Se la proteina non è ripiegata correttamente inizialmente intervengono le chaperone che modificano la proteina in questione permettendo di essere rilasciate nel citoplasma. Nel caso in cui invece la proteina non dovesse comunque raggiungere la conformazione corretta (SS?) verranno trasportate al di fuori del RE e verranno degradate.
Durante la vita di una cellula può capitare che vi sia un accumulo tossico di proteine malformate che attiva però un segnale detto UPR, ovvero risposta alle proteine non ripiegate (unfolded protein response), che attiva la trascrizione dei geni che codificano per le chaperone.
Le UPR sono delle risposte alle proteine non ripiegate correttamente, sono proteine accessorie capaci di riconoscere situazioni di unfolding e incrementare la sintesi di proteine chaperone in grado di ripiegare correttamente. Anche lo stesso reticolo endoplasmatico risponde a questi errori di folding espandendosi in modo tale da aumentare la superficie e facilitare il corretto ripiegamento.
La seconda funzione del reticolo endoplasmatico è quella di sintesi dei lipidi, quindi dei fosfolipidi. Questo avviene sul versante citosolico del reticolo endoplasmatico, dove sono inserite catene di acido grasso che tramite diverse reazioni vanno progressivamente unite ad una molecola di glicerolo e ad un gruppo fosfato. Dal momento che I fosfolipidi crescono soltanto sull’emistrato esiste un meccanismo che ne permette la ridistribuzione sui due strati evitando una crescita disomogenea.
Il meccanismo sopra citato è regolato da scramblasi, proteine chiamate scramblasi, che sposteranno in modo aspecifico i fosfolipidi dal lato citosolico al lato interno. Avremo anche delle proteine dette flippasi (specifiche per i gruppi di testa) che agiscono principalmente sul monostrato citoplasmatico e catalizzando il flip-flop di fosfolipidi, creano la simmetria tipica delle membrane cellulari.
- TRASPORTO VESCICOLARE- definizione, elementi chiave
trasporto vescicolare
Il trasporto vescicolare consiste nel mettere smistamento delle proteine agli altri compartimenti della cellula.
Gli elementi chiave del trasporto vescicolare sono:
-un compartimento donatore, dal quale gemma, quindi si originano e successivamente si stacca, una vescicola
-la vescicola che contiene al suo interno le proteine cargo, che devono essere trasportati in un altro compartimento, oppure proteine cargo trans membrana che entrano a far parte della membrana bersaglio
-compartimento bersaglio, dove si fonderanno la membrana della vescicola e quella del compartimento.
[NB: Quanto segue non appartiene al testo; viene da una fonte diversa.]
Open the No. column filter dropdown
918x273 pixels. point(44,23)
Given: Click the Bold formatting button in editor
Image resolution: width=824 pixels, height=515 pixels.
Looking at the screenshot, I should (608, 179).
A questo punto si libera il contenuto della vescicola stessa, quindi la proteina cargo solubile o la proteina cargo transmembrana
- TRASPORTO VESCICOLARE- come capire in quale compartimento sarà indirizzato
Come capire in quale compartimento sarà indirizzata? Nel citoplasma esistono numerosi compartimenti differenti, sarà quindi necessario avere delle localizzazioni specifiche che permettono di muoversi verso il compartimento corretto. Si distinguono in particolare due vie di trasporto vescicolare.
- TRASPORTO VESCICOLARE- tipologie di trasporto vescicolare
Tipi di trasporto vescicolare: esistono due tipi di trasporto vescicolare
-via secretoria: dal centro della cellula verso l’esterno. si parte dai compartimenti di membrana più interni della cellula e ci si dirige verso lo spazio extracellulare
- via endocitica: compie il percorso inverso. Si parte dallo spazio extracellulare e viene utilizzato dalla cellula per internalizzare ciò che è al di fuori di essa.
-via di recupero: sono piani di trasporto generalmente retrogrado che permettono di recuperare membrana riportandola ai compartimenti da cui si sono originate le vescicole. Ad esempio se una vescicola gemma dal RE diretta verso il Golgi, viene portata dalla membrana del re e, se non esistesse un sistema di recupero, il re perderebbe progressivamente la sua membrana. Questa tipologia di trasporto è funzionale al riporto delle proteine residenti nei compartimenti di origine.